- **Exercises**:
a) Translate this sentence from the sea snail passage into Spanish: "This marine species occurs off Florida, USA and off Mexico, Jamaica and the Bahamas."
b) Copy the part of the sea snail passage starting at "Attiliosa philippiana is" and ending at "diameter 8.8 mm.".

- **Passage for review**:
= = = = =

Species of gastropod

Attiliosa philippiana is a species of sea snail, a marine gastropod mollusc in the family Muricidae, the murex snails or rock snails.

==Description==
The length of the holotype attains 14.9 mm, its diameter 8.8 mm.

(Original description) The shell is short, acutely fusiform, and solid, consisting of approximately five whorls. The spire is acute, and the suture is flexuous and appressed. The slope of the spire remains nearly flat, as the turns are flattened or even slightly excavated above the periphery.

The transverse sculpture consists of lines of growth and a series of peripheral undulations or ribs—nine on the body whorl—separated by roughly equal interspaces. These ribs are almost entirely confined to the periphery. In one specimen, these are crossed by three or four nearly equidistant spiral ridges; these ridges are faint across the interspaces but become prominent and keeled or nodulous upon reaching the ribs. This particular specimen also features two strong ridges on the siphonal canal and is pure white in color.

In another specimen, only faint spiral striae are visible on the siphonal canal; the periphery is smooth and the ribs appear lumpy. This variation is white with spiral brown lines moving toward the periphery. In a third variation, the posterior row of nodulations becomes short, sharp, and spinous, while the revolving threads appear more numerous on the base.

The siphonal canal is short, rapidly tapering, open, and pointed. A well-marked siphonal fasciole is usually present, though one specimen hardly displays it, while another shows it in a funicular (cord-like) form. The aperture is an elongated oval, and the outer lip is reinforced with five to seven strong lirae within. The margin is simple and acute. The throat is porcelain-white, often showing a tendency toward rosy or purple tints. The columella is smooth, occasionally displaying a dash of rose or purple, and in perfectly adult specimens, two or three faint granulations appear near its anterior edge.

==Distribution==
This marine species occurs off Florida, USA and off Mexico, Jamaica and the Bahamas.

= = = = =

- **Extracted information**:
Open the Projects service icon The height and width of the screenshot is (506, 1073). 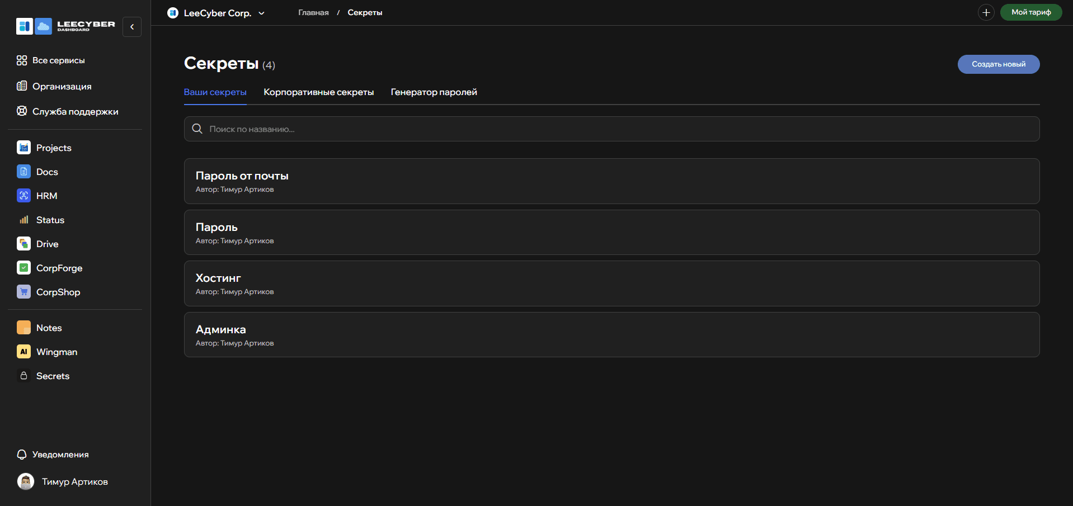click(x=23, y=148)
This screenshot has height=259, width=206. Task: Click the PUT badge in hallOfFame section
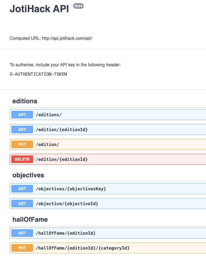tap(22, 248)
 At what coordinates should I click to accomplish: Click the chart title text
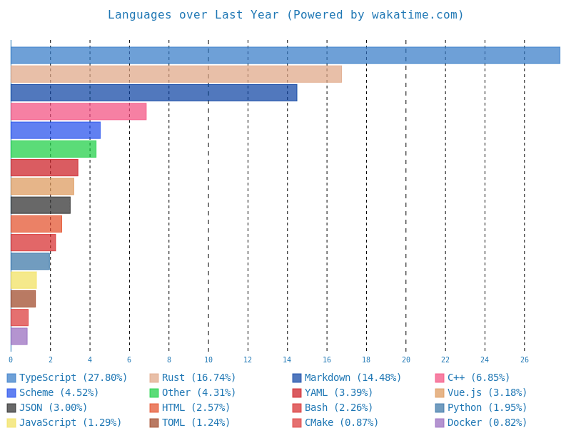pos(286,14)
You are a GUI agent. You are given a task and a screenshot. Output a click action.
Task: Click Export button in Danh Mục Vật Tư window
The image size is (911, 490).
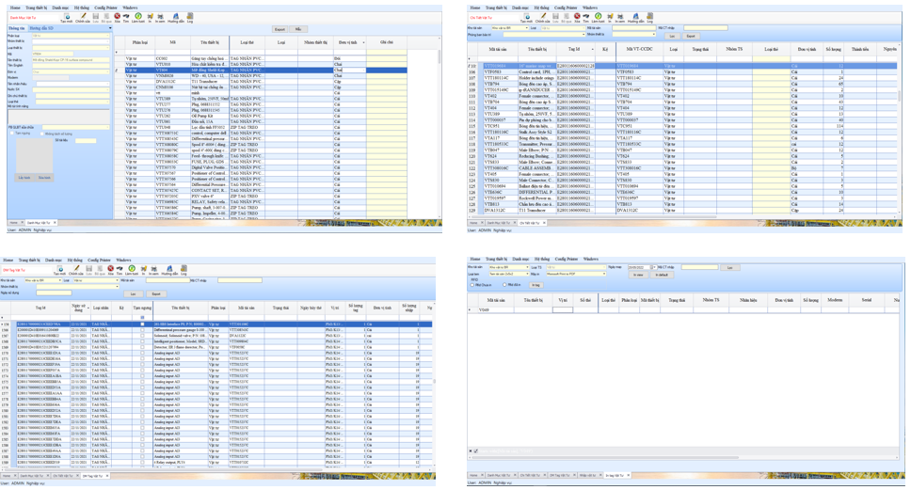point(280,29)
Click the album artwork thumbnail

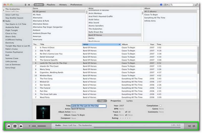(43, 112)
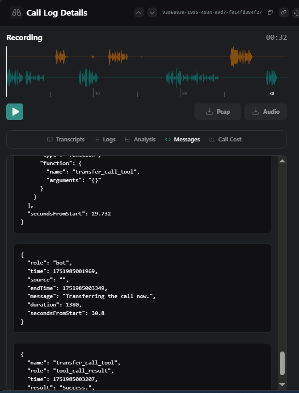
Task: Click the move/expand panel icon
Action: (x=295, y=12)
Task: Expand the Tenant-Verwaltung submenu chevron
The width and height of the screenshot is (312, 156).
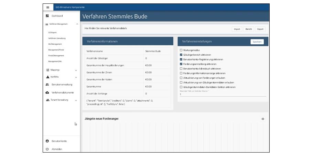Action: coord(76,100)
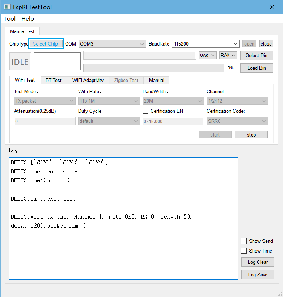The image size is (283, 297).
Task: Expand the COM port dropdown
Action: [x=112, y=44]
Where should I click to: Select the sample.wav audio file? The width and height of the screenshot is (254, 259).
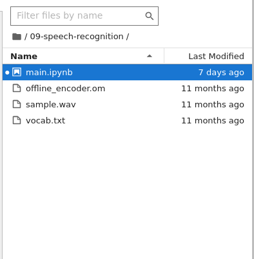tap(127, 104)
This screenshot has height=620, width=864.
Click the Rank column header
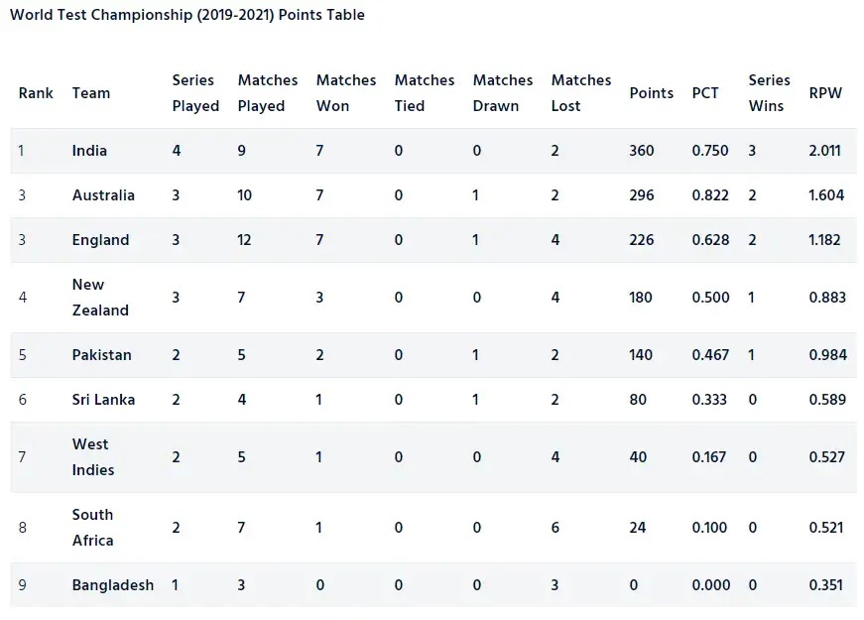pos(36,93)
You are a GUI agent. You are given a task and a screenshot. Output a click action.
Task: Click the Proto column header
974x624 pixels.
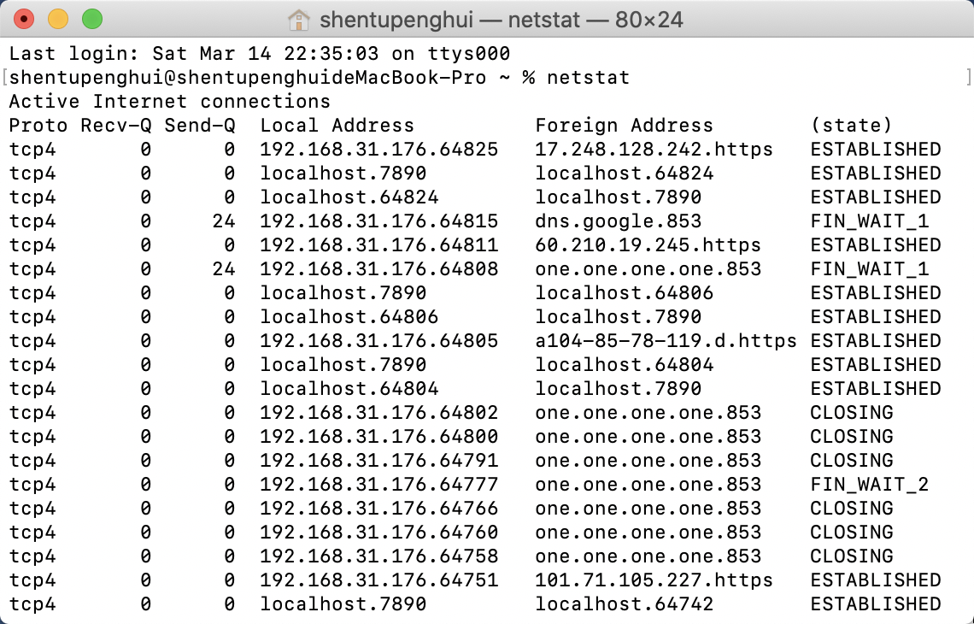pyautogui.click(x=38, y=126)
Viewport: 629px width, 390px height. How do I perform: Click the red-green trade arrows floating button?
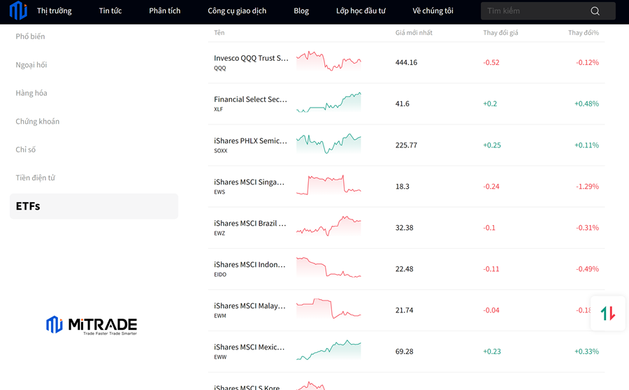click(607, 313)
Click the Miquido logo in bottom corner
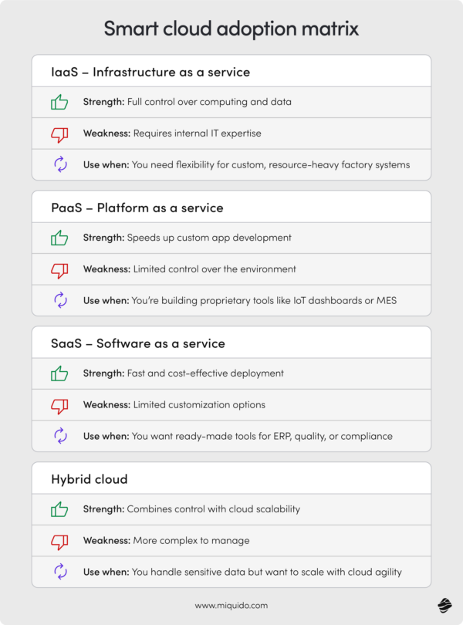Viewport: 463px width, 625px height. point(444,605)
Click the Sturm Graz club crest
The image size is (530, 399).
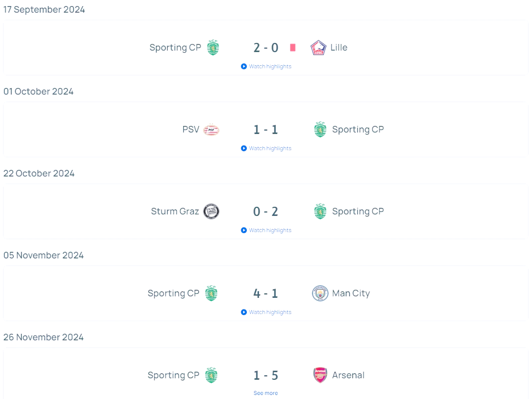point(211,211)
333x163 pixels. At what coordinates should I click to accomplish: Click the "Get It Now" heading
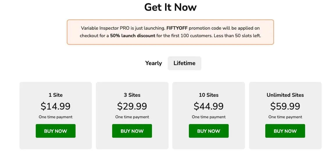click(170, 7)
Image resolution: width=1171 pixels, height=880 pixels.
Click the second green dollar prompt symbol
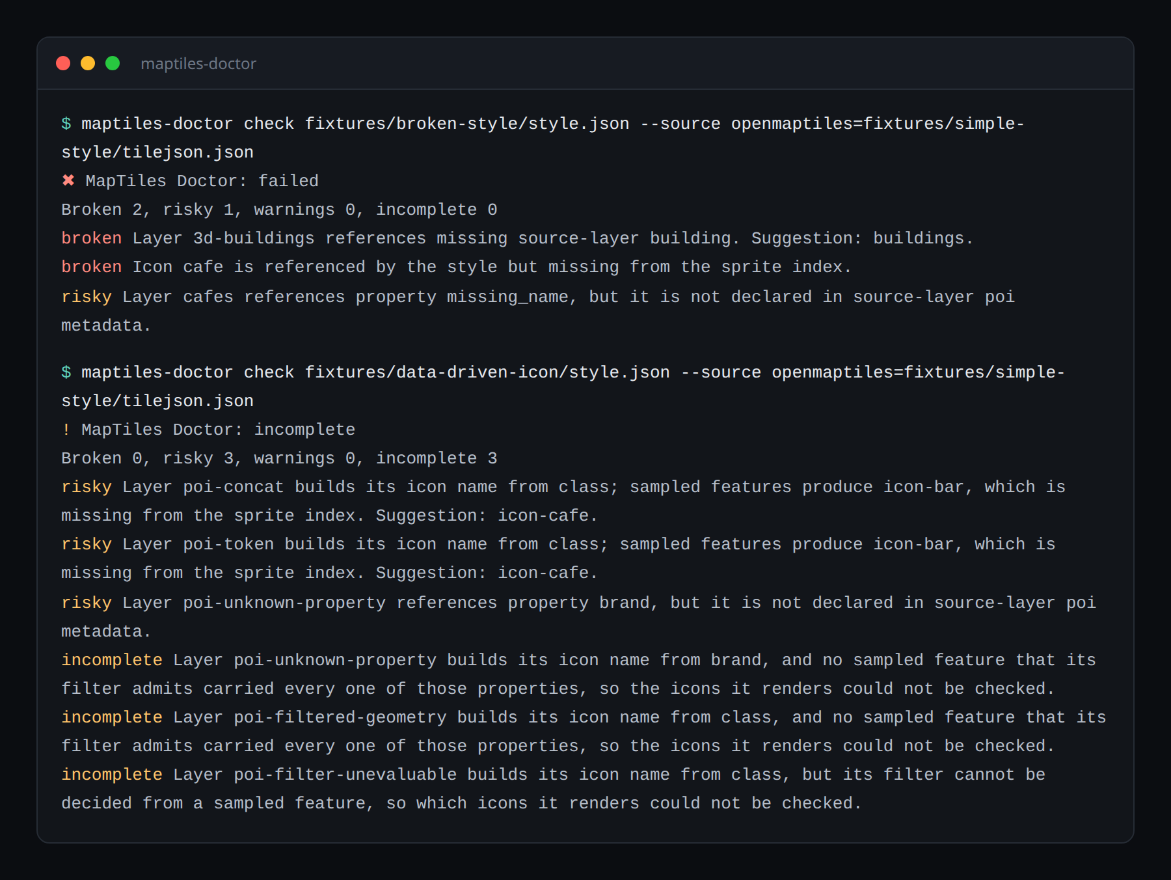click(x=66, y=372)
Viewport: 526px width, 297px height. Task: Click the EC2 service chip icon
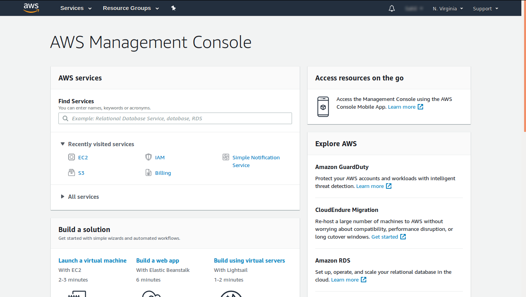[71, 157]
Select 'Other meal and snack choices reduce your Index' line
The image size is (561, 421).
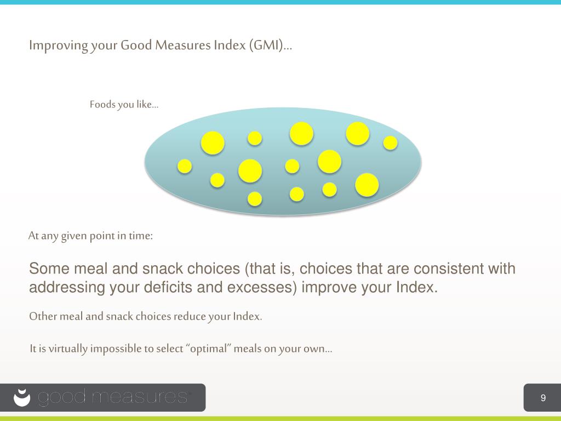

= = = = =

- **Replies**:
a) Esta especie marina se encuentra frente a las costas de Florida, EE. UU., y frente a México, Jamaica y las Bahamas.

b)
Attiliosa philippiana is a species of sea snail, a marine gastropod mollusc in the family Muricidae, the murex snails or rock snails.

==Description==
The length of the holotype attains 14.9 mm, its diameter 8.8 mm.